Le positionnement particulier de l’édifice, loin des grands axes de passage et à la lisière des hauts cols, continue d’intriguer les archéologues. Si la majorité s’accorde pour dire que la forteresse était à l’origine un monastère chrétien nestorien utilisé tardivement comme caravansérail, d’autres – plus nationalistes – y voient l’ancien palais d’un khan local.
A défaut de pouvoir faire parler les pierres, ne reste pour les voyageurs des temps modernes qu’à profiter des larges yourtes et du banya salvateur établi à deux pas – une version revisitée et bien plus confortable des anciens caravansérails.
Quelques conseils pratiques
Transports
On a profité de notre semaine avec Nomad’s Land pour faire un crochet par Tash Rabat. Vous n’aurez aucune difficulté à trouver un chauffeur à Naryn, en faisant appel à Kubat ou au CBT. Vous pouvez également rejoindre At-Bashi en marshrutka et négocier un taxi directement sur place.
Passer la nuit à Tash Rabat
Plusieurs camps de yourtes sont installés à l’arrière du caravansérail. Le plus éloigné de l’édifice est aussi le plus agréable : le repas est bon, les couchages confortables et la possibilité d’utiliser le banya constitue un vrai luxe après une semaine sans douche.
Randonner jusqu’à Chatyr Kul
On ne s’est pas aventuré jusqu’à Chatyr Kul par manque de temps. Le lac étant situé en zone frontalière, un visa est normalement nécessaire pour explorer les environs. Si vous demeurez en amont (= au niveau du col de Tash Rabat ou sur la rive nord), les chances sont toutefois faibles pour que vous vous fassiez contrôler.
Campement de Sabira
Le campement de Sabira se trouve du côté du jailoo (pâturage d’été) de Bosogo.

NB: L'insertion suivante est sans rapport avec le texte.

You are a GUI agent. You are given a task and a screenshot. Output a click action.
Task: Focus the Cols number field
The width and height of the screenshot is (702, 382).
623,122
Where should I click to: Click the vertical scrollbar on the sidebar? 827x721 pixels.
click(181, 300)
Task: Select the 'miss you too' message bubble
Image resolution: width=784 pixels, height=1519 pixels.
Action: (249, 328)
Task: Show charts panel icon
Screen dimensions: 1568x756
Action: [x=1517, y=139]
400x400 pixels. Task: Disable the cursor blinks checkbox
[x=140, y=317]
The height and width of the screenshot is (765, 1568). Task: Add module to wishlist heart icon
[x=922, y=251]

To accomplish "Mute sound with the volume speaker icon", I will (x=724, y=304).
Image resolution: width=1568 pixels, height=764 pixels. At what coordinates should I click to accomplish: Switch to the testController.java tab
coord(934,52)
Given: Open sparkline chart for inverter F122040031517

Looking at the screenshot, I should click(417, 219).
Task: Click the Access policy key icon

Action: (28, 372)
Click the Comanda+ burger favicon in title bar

Vous pouvez bien sûr vous y arrêter si vous passez dans le coin, mais si vous randonnez dans les montagnes kirghizes durant l’été, vous ne manquerez pas d’être invités à boire du thé ou un bol de kumys dans la chaleur feutrée d’une yourte.
Kirghzistan – août 2017
One Comment
Manu
Hello les globes trotters… Vous me faites rêver par procuration.
Votre blog est superbe, le texte fait rêver, les photos sont dignes d’un reporter…
Je vous suivrai au fil de votre voyage, m’imaginant assis autour d’un verre dans un endroit reculé, au bout du monde, à la rencontre de ces civilisations encore inconnues pour moi.
Je vous embrasse fort, profitez de ce beau périple. On vous envi.
Manu
Ps : nous nous rapprocherons de vous d’ici 15 jours… On part au Sri-Lanka en famille.